Please take the lines from the one holding "Open Minnie Jameson user menu" through the one holding "Screen dimensions: 1024x493" in the data below and copy them exactly.

## Data for processing

====================

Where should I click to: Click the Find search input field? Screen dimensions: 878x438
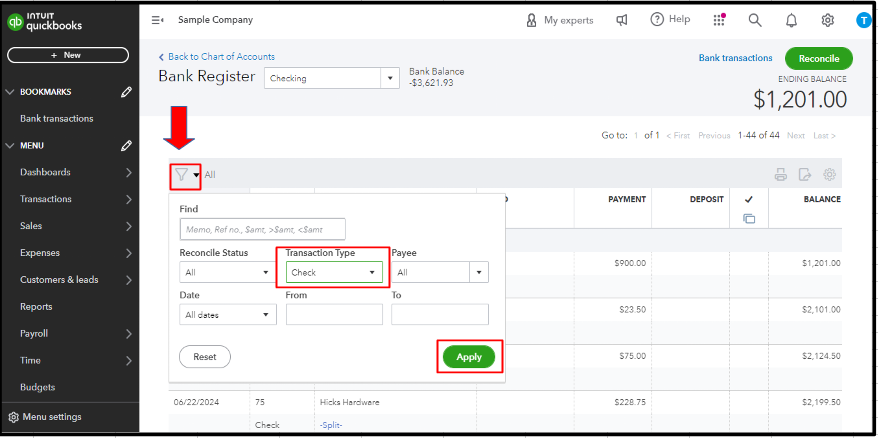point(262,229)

====================

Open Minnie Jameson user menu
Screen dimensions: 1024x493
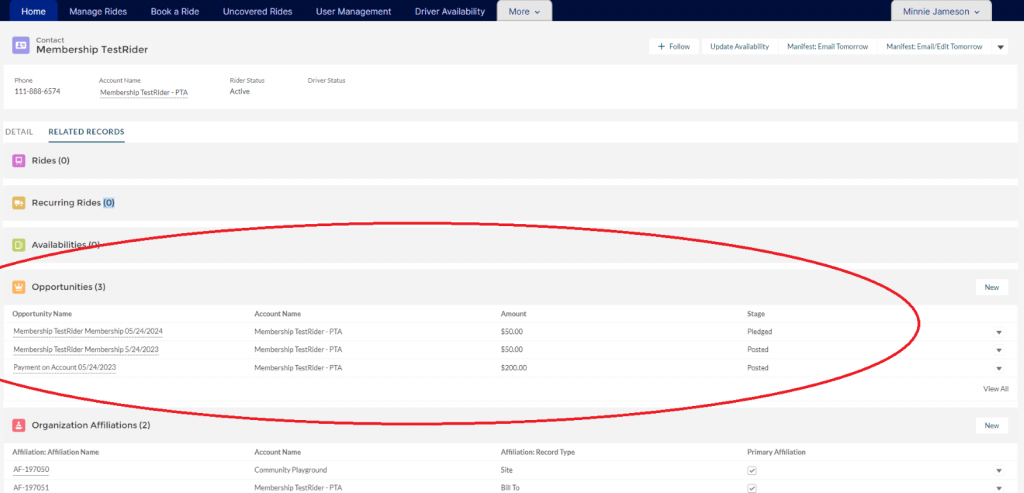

====================

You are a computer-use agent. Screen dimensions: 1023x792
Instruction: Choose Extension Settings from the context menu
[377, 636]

====================

## Result of the exercise
Open Minnie Jameson user menu
Screen dimensions: 1024x493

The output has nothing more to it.